▶ _Dataset content_:

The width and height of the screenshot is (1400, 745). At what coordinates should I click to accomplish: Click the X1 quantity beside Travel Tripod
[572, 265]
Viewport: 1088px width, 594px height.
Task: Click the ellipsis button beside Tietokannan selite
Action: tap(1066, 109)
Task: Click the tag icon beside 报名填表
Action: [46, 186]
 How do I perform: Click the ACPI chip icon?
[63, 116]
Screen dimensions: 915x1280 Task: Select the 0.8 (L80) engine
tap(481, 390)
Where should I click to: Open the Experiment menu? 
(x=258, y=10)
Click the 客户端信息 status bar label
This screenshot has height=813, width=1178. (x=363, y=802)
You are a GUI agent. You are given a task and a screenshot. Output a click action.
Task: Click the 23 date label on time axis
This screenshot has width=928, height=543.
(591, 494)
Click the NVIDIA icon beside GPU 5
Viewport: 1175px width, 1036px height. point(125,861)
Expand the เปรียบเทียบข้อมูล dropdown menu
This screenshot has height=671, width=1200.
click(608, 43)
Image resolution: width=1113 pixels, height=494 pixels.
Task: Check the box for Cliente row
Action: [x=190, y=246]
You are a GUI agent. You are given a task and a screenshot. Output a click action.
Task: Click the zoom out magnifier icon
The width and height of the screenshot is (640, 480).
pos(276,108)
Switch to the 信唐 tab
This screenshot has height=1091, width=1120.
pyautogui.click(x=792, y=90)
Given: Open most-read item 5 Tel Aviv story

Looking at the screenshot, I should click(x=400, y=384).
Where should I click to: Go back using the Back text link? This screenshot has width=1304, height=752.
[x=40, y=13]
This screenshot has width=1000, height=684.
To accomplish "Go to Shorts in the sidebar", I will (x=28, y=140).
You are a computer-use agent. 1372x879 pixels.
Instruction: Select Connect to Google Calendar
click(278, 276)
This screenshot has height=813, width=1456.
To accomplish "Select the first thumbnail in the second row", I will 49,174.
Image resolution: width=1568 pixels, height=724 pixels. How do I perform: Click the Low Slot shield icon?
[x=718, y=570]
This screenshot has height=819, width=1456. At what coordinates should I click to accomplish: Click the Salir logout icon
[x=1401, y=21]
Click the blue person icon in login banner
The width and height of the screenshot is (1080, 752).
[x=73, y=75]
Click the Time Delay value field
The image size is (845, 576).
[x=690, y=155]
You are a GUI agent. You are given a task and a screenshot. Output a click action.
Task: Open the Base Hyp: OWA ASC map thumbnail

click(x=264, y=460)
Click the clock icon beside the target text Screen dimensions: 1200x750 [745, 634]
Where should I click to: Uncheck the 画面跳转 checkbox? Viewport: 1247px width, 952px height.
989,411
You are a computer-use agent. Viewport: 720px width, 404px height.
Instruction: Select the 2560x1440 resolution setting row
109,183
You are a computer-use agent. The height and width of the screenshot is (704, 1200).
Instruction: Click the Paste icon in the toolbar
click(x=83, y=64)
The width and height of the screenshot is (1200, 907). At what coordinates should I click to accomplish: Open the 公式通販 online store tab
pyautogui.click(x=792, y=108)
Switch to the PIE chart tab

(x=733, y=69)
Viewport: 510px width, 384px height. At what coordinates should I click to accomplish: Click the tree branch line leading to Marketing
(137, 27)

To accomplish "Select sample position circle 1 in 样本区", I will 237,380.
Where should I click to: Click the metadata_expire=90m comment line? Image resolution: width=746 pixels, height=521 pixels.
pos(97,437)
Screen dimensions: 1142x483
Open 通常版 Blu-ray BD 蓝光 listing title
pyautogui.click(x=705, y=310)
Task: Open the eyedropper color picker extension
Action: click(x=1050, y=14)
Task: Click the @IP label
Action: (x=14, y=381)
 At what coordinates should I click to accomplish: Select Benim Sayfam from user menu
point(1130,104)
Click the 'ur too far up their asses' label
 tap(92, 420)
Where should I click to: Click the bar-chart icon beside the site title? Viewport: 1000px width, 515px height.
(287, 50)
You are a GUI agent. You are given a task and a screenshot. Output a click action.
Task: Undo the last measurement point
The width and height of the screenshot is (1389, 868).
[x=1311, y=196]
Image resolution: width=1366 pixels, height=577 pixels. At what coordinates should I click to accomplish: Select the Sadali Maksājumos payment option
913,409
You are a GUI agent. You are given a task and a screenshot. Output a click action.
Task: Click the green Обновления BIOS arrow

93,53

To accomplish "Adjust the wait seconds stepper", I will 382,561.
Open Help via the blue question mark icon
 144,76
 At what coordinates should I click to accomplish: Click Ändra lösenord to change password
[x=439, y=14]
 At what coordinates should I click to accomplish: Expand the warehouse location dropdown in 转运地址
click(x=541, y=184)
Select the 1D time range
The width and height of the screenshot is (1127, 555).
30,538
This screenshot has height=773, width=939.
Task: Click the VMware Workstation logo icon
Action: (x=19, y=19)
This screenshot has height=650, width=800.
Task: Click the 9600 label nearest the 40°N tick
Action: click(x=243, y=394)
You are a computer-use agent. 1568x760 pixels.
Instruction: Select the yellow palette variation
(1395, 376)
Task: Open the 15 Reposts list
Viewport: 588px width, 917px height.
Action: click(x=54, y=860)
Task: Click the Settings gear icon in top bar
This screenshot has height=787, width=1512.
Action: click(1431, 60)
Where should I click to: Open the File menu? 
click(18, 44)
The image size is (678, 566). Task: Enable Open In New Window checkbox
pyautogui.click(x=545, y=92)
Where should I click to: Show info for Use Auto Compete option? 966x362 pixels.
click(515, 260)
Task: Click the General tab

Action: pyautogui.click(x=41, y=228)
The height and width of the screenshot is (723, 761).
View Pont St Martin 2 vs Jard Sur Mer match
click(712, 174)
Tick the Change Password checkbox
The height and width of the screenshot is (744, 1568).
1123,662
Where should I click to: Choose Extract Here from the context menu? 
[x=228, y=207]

▶ _Task instructions_:
Which lines of the listing contain the word "will"? Copy each of them.

▶ _Reply_:
To accomplish "Go to Shorts in the sidebar", I will (x=28, y=140).
To accomplish "Select the first thumbnail in the second row", I will 49,174.
To accomplish "Select sample position circle 1 in 样本区", I will 237,380.
To accomplish "Adjust the wait seconds stepper", I will 382,561.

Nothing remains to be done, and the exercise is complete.